Prettier is an opinionated code formatter. It enforces a consistent style by parsing your code and re-printing it with its own rules that take the maximum line length into account, wrapping code when necessary.

It’s an awesome VSCode plugin as it auto formats our code with a little headache and works great with Reactjs and well with NodeJs.

We have to make a separate file for prettier configs .prettierrc since there are some conflicting rules.

"singleQuote": true,
"arrowParens": "avoid",
"trailingComma": "all",
"useTabs": false,
"printWidth": 70

These configs will ensure that there are no conflicts between ESLint and prettier rules. For linting, you can use

$ eslint file1.js file2.js


$ eslint lib/**


The above-explained methods are one way of doing things, but it’s mundane to run the same command periodically. How about we set up some sort of checkpoint where the command runs automatically. We will use husky along with lint staged for achieving this.
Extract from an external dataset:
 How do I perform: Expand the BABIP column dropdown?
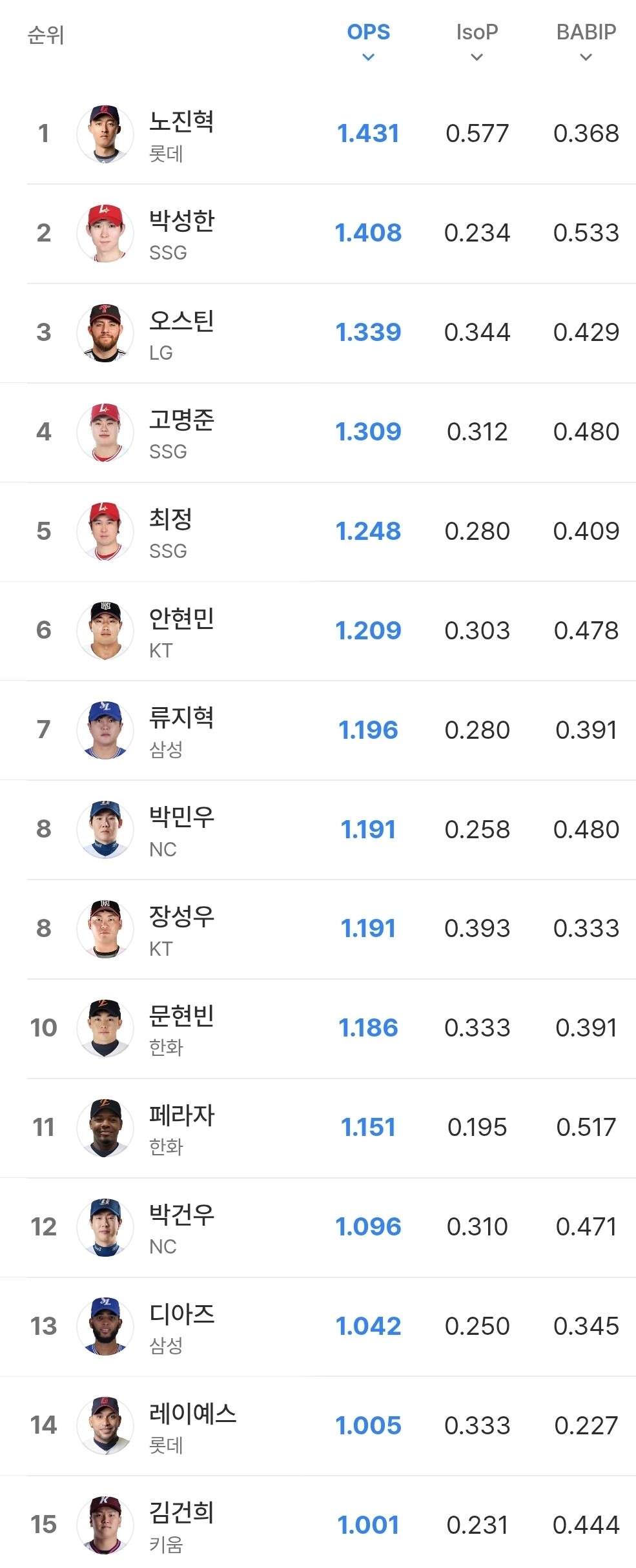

Linting makes more sense before committing code. By doing this code style can be enforced.

Running linter on the whole codebase is slow and makes little sense, instead of running linter on files that are going to be committed makes more sense.

Setting up Husky

$ npm install --save-dev husky lint-staged

Next step will be husky config in package.json file

"husky": {
   "hooks": {
     "pre-commit": "lint-staged"
 "lint-staged": {
   "*.{js,tsx}": [
     "./node_modules/.bin/eslint --fix",
     "git add"
   "*.{js}": [
     "./node_modules/.bin/prettier --write",
     "git add"

This husky object is used to specify which hook to use, and lint-staged is to be run on it.

"./node_modules/.bin/eslint --fix",

This means that the linter will try to fix any errors it can fix automatically.

You are all set up, now every time you commit the code husky triggers pre-commit hook lint staged which ensures there are no errors in the files being committed.